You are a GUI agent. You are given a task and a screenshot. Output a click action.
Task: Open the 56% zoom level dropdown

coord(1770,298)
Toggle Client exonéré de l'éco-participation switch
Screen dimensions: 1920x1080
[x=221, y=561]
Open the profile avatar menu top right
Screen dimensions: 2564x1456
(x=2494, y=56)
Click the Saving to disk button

* * *

Work request - Answer with an exact copy of the lines from the one containing "Task: Open the 56% zoom level dropdown" through the end of the entries above, leaving out everything before.

Reply -
Task: Open the 56% zoom level dropdown

coord(1770,298)
Toggle Client exonéré de l'éco-participation switch
Screen dimensions: 1920x1080
[x=221, y=561]
Open the profile avatar menu top right
Screen dimensions: 2564x1456
(x=2494, y=56)
Click the Saving to disk button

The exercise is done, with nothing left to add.